Zum Handelsbuch und der Risikobewertung der Handelsaktivitäten (inklusive Derivate und entsprechendes „Netting“) äussert sich Die Tribüne an dieser Stelle nicht, liegt ihr der gedruckte Jahresbericht der Bank noch nicht vor. Liegt das Exposure und die Risiko-Bewertung, insbesondere des Derivatehandels, im Rahmen der Vorjahre, so müssen gewisse Bedenken angemeldet werden!
Eines ist sicher: Falls die Axpo Group aufgrund von Marktverwerfungen wieder in Schwierigkeiten gerät (und dies würde gemäss Ansicht Der Tribüne in jedem Falle einiges vor der ZKB geschehen), dann ist der Kanton Zürich weiter nicht in der Lage für das Unternehmen und auch nur für seinen 36.75% Anteil an der Axpo gerade zu stehen.
Somit würde er es wohl zu einem- (hoffentlich nicht!) später eintretendem Zeitpunkt, trotz anderwärtiger Beteuerung von Bank und FINMA und höher als marktüblichen Capital-Ratios, ziemlich sicher unmöglich sein, dass der Kanton Zürich allein die ZKB aus Marktverwerfungen heraus retten könnte. Und dies trotz einer stärker und signifikant über den Eigenmittelanforderungen stehenden Kapitalbasis („Kennzahlen“: Anforderung 20.7 „going concern“; Ist Zustand 32.2, davon 22.7 going concern und 9.5 gone concern;, CET- hartes Kernkapital: 21.2% per 31.12.2025 versus geltende Minimalanforderung von 9.5% per 31.12.25).

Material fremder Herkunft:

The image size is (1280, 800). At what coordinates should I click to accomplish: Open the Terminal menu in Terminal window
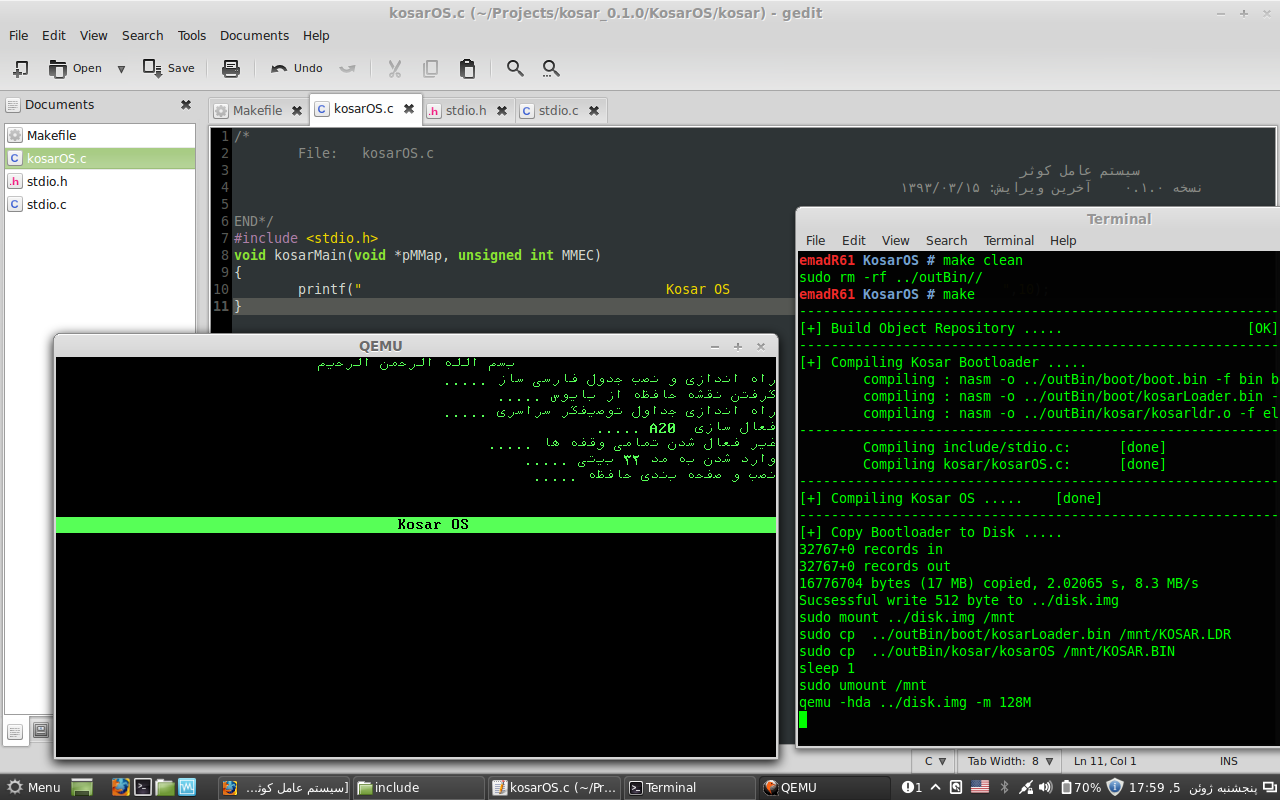coord(1008,240)
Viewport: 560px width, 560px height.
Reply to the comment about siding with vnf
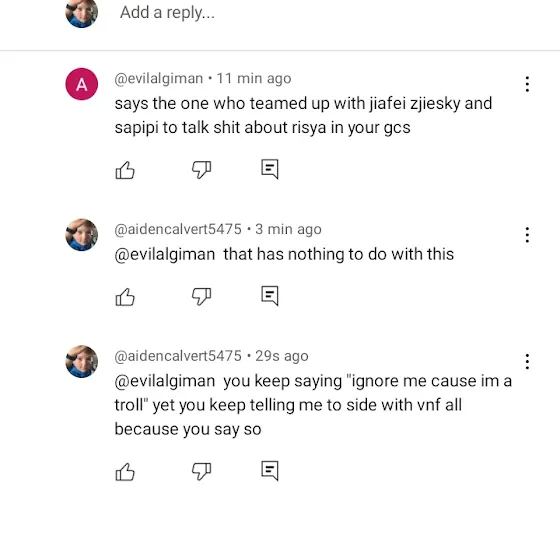point(270,471)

- Auf einem Allzeithoch der Partizipation von Kanton und Gemeinden am Gewinn der Bank müssen anlässlich der Budgetierung für das Folgejahr diese „Einnahmen“ von Kanton und Gemeinden hinterfragt werden. Heute ist dem meist nicht so: Die Ausschüttungen von Bund (Nationalbank) und von ZKB und EKZ werden als „gegeben“ zu den Einnahmen des Staatshaushaltes für das Folgejahr eingerechnet. Dies ist nicht nur gefährlich, sondern nach Ansicht Der Tribüne auch fahrlässig, leben wir doch in Wirtschaftszyklen und Herausforderungen (wie oben erwähnt) und Krisen sind nach vielen „Honigjahren“ leider spätestens jetzt im Bereiche des Möglichen!

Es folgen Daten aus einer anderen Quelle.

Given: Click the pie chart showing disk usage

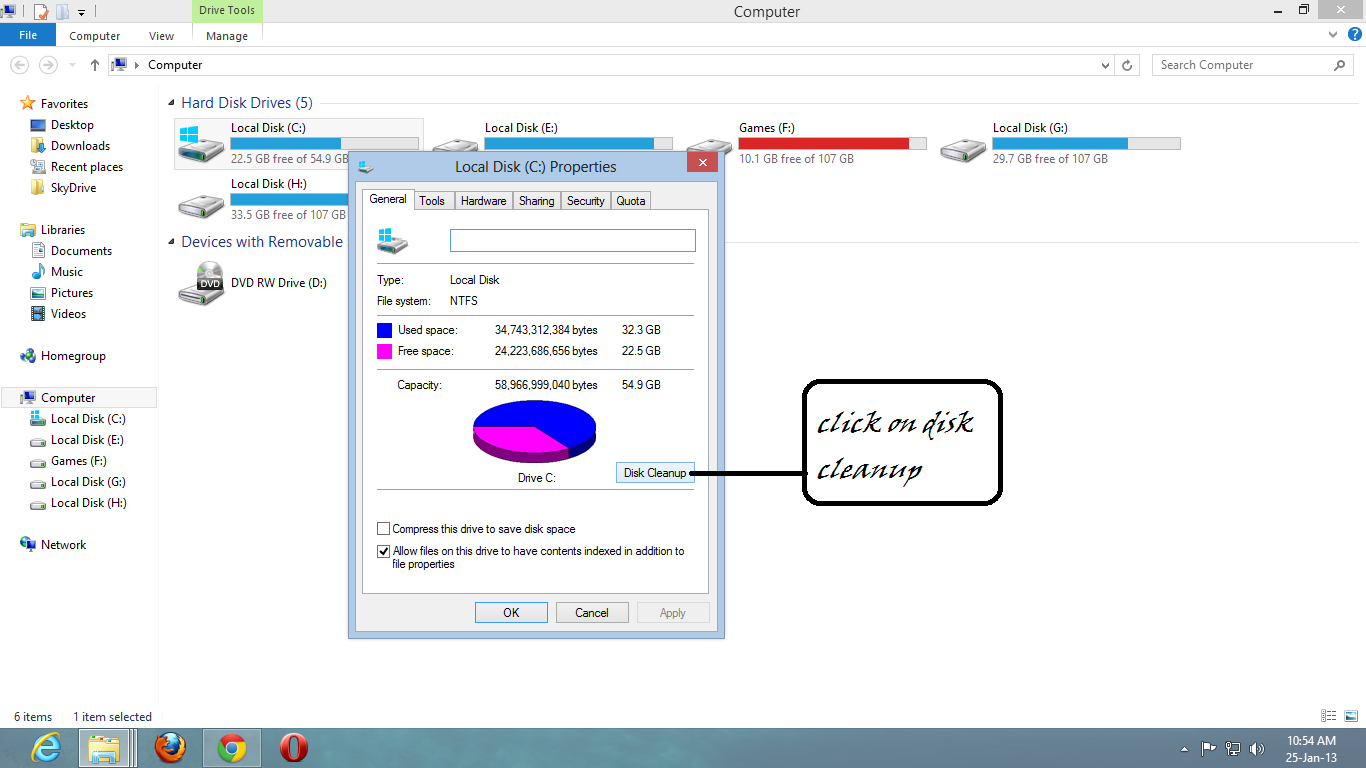Looking at the screenshot, I should 534,430.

- Auf Allzeithoch der Ausschüttungen an Kanton und Gemeinden aus dem Gewinn der Bank m u s s die Politik die Staatsgarantie für die Bank hinterfragen!
Ausblick
Gemäss Bankleitung wird das Geschäftsjahr 2026 aus folgenden Gründen herausfordernd:
- Unterdurchschnittliches Wachstum in der Schweiz
- Sehr grosse geopolitische Unsicherheit
- Herausforderndes Zinsniveau
Und doch wurde klar festgehalten, das breit abgestützte Geschäftsmodell biete aber auch Chancen: Erwähnt dafür wurde die Diversifizierung der Bank (Deutsch: Der Universalcharakter der Bank).